In fact, Child’s character Clarice Bean – a thoughtful, slightly put-upon middle child in a boisterous family (who also has a series of books of her own) – was her first published creation, but it was the arrival of cute brother and sister Charlie and Lola in I Will Not Ever NEVER Eat a Tomato 15 years ago that heralded Child’s big break.
It won her the prestigious Kate Greenaway Medal in 2000. Quirky, imaginative, humorous and beautifully illustrated, the Charlie and Lola books quickly became bedtime story favourites for children and parents alike, then came the TV series and a global phenomenon was born. The books have sold in their millions worldwide and have been translated into 19 languages.
This month sees the publication of the first Charlie and Lola book in five years, One Thing, a charming picture book about the joy of mathematics, but Child hasn’t been resting on her laurels in the meantime. She is incredibly prolific – aside from Charlie and Lola, the Clarice Bean series and numerous picture books, more recently she has been working on a six-book deal of young adult detective thrillers featuring 13-year-old code-breaker and special agent Ruby Redfort.

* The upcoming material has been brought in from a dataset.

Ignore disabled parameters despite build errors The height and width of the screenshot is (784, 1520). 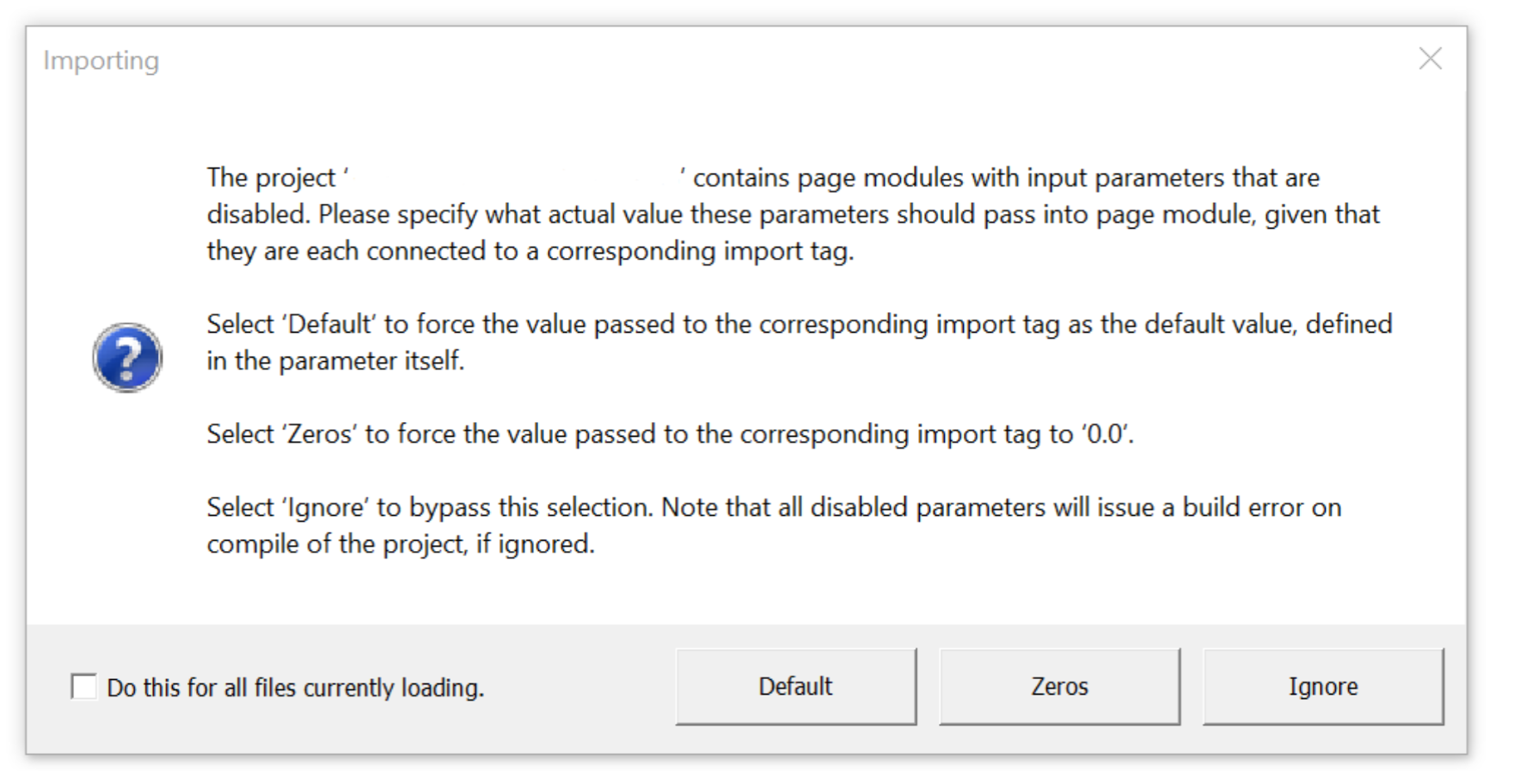coord(1323,685)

Child attributes her drive partly to the fact that she was into her thirties before success came. “Originally it was something as simple as the fact that I came to it reasonably late,” she says. “I didn’t know what I wanted to do with my working life. A lot of my friends seemed to know what they wanted to do from quite early on and I think that focussed me, especially when it started to take off.

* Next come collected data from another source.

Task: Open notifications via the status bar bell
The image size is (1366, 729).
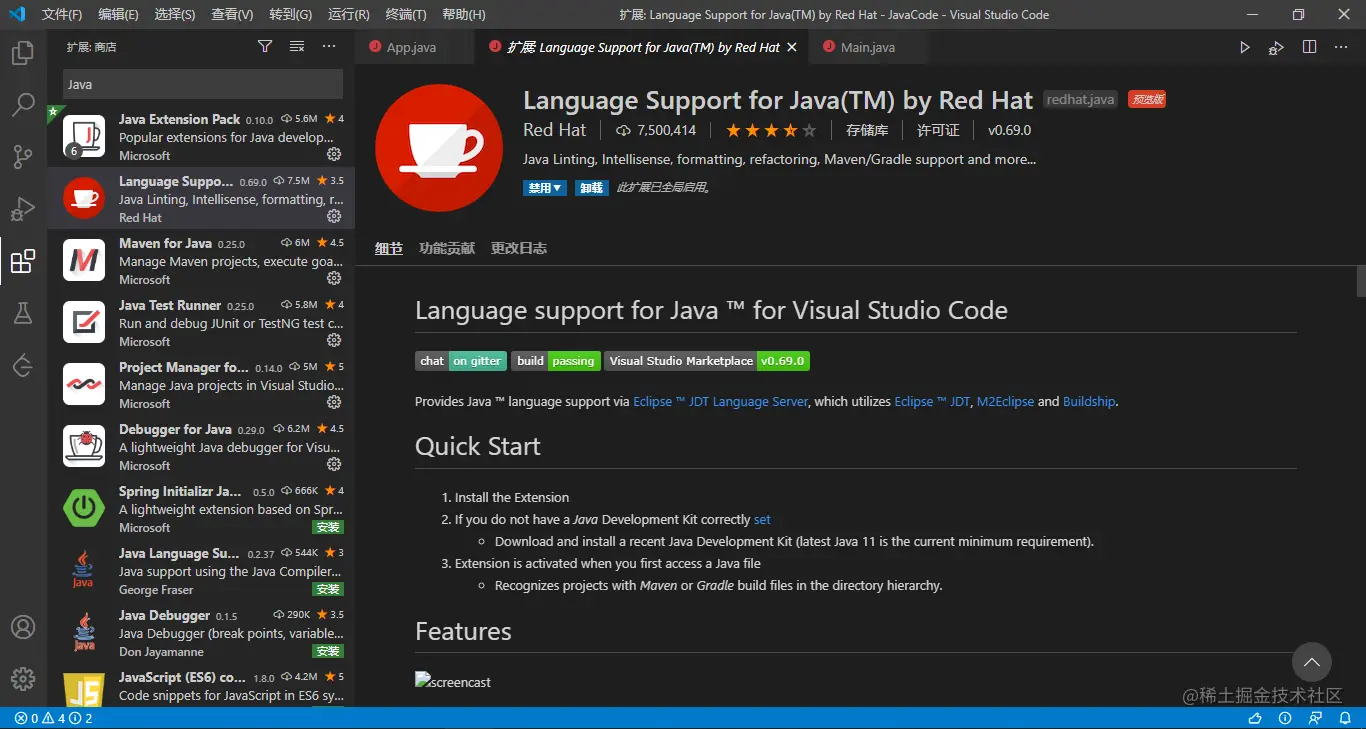Action: pyautogui.click(x=1347, y=718)
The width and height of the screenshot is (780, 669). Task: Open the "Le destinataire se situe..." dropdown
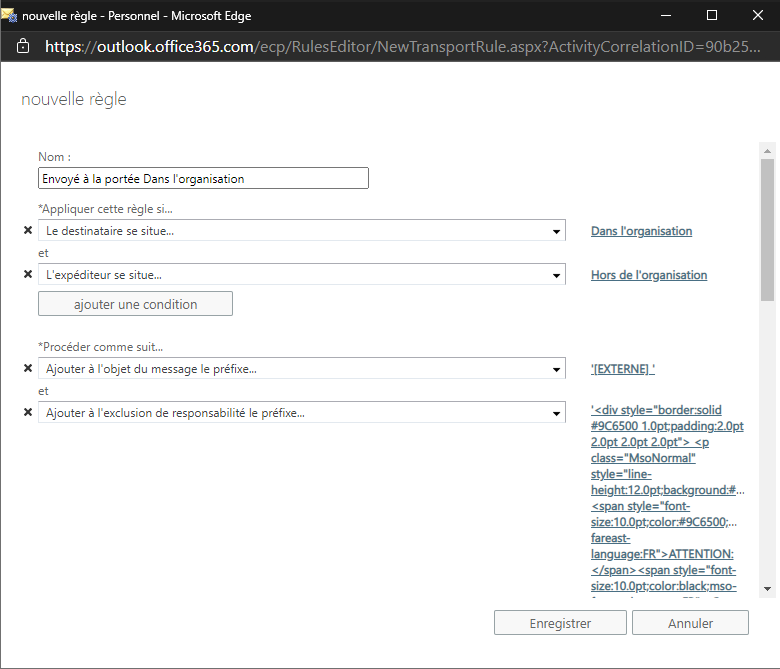click(x=301, y=231)
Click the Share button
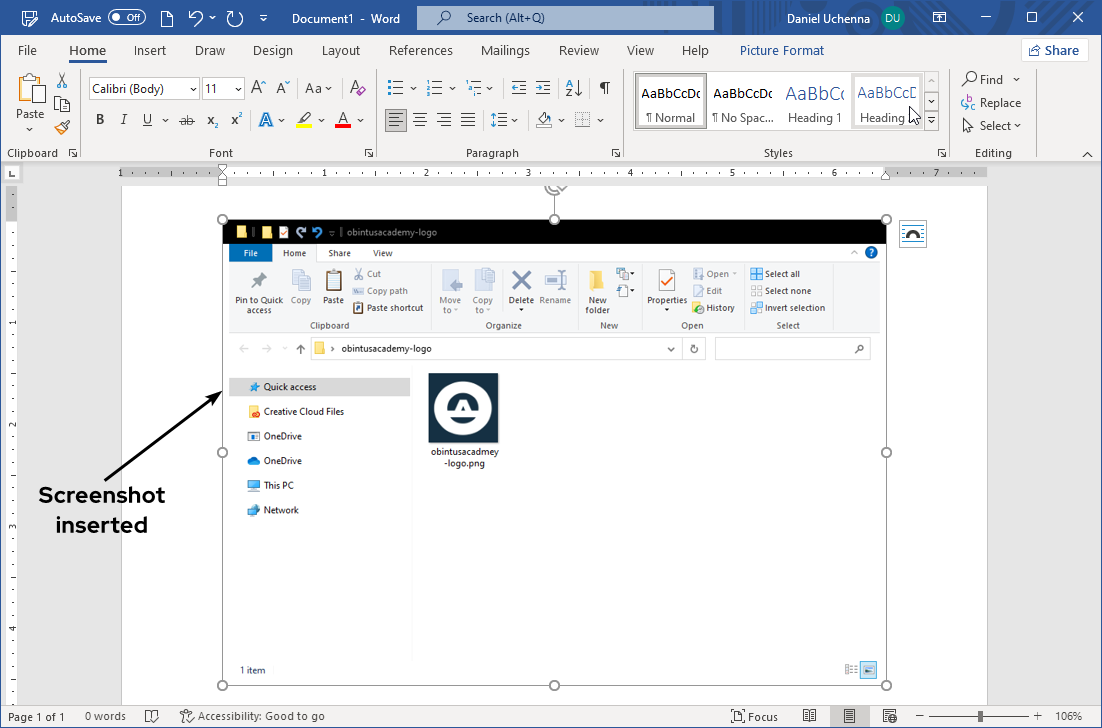The height and width of the screenshot is (728, 1102). [1054, 51]
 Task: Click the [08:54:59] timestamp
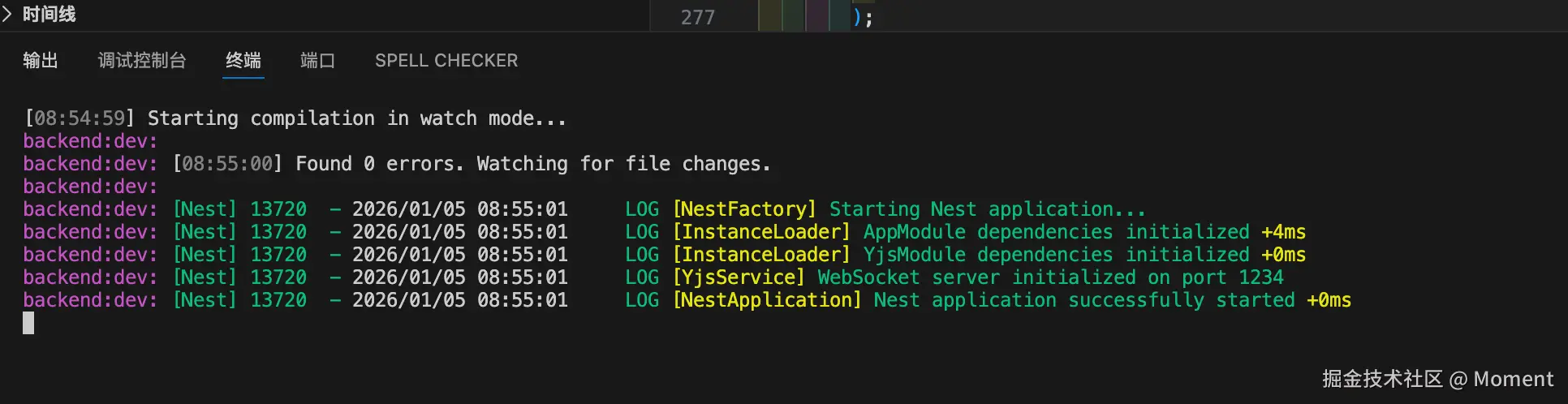(80, 118)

“Although it was more gradual than people imagine. I got success with my first book and I think that just made me think ‘why not stick with it and see what happens’. You are enjoying it, you need to really work hard and it will allow you to do other things. I started to say yes to pretty much everything. I loved doing it and I wanted to experiment with different styles of writing and drawing.”
The genesis of the Ruby Redfort books is unusual – Ruby was first referred to in the Clarice Bean series as Clarice’s favourite fictional character.

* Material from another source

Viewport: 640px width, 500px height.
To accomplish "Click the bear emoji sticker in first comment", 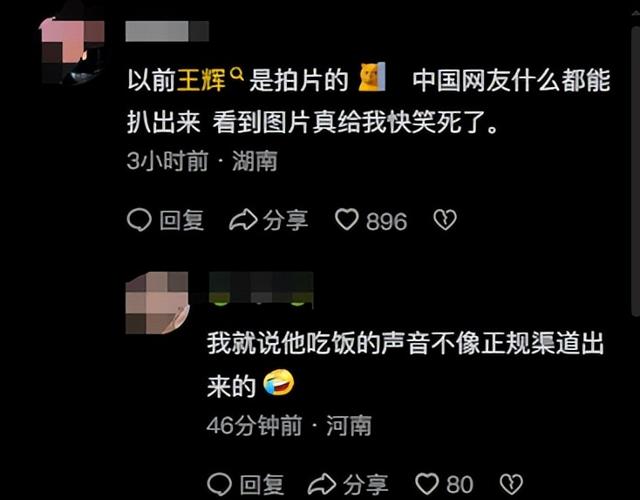I will click(x=372, y=77).
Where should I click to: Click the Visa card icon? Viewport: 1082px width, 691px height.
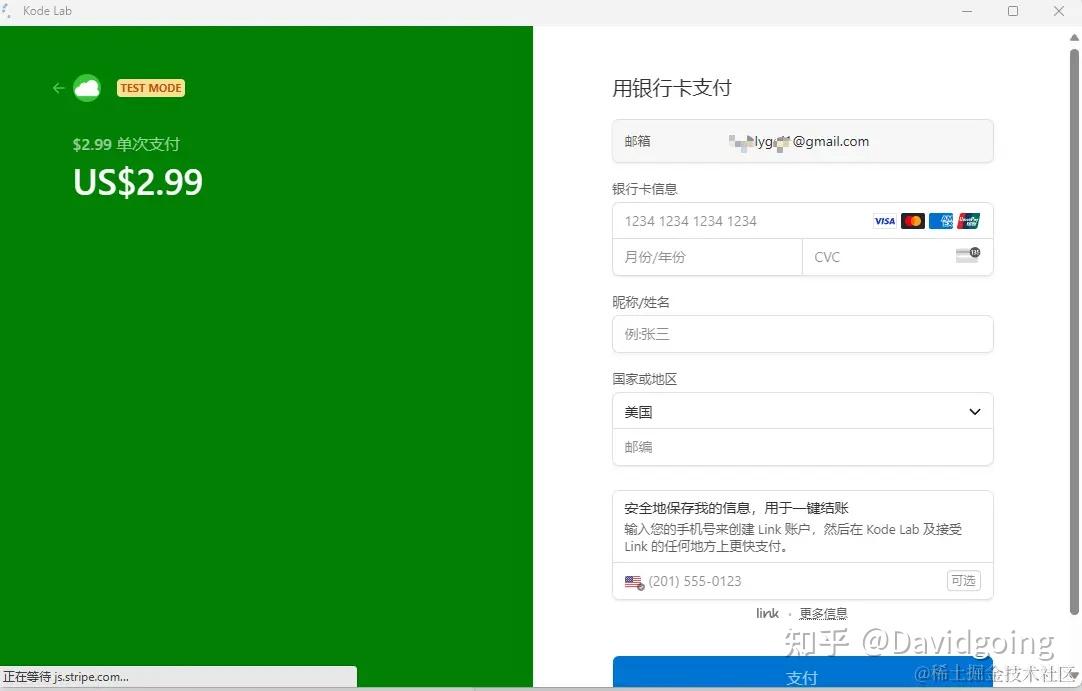pyautogui.click(x=884, y=221)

“I kept getting all these letters from children asking if the books were real,” says Child. So she decided to write them.
“It is a lovely way to make a book, although it is also slightly daunting because you want the stories to be what the children want to read.” Writing the books has kept her occupied since 2011 – she has one more to deliver which she is about to start work on – and it has been, she says, an enjoyable experience but not without its challenges. “I have loved it but it’s also agony because they are very plotted,” she says. “I would love to write more for older children but probably not crime for a while.”
She has been delighted to get back to Charlie and Lola after a five-year gap. “I have really missed illustration,” she says.
“As much as I love writing, if I had to choose one or the other, I would find it hard. I find illustrating very calming. You enter a different world – it allows me to completely forget everything else that’s going on.
“And I think having had the break it has made me become a better illustrator.”
• Charlie and Lola’s One Thing is published this week by Orchard Books, £11.99; The Ruby Redfort books are published by Harper Collins. Lauren Child is at Ryedale Book Festival on October 11 at 3.30pm, tickets £10 from www.ryedalebookfestival.com and include a birthday tea for Charlie and Lola.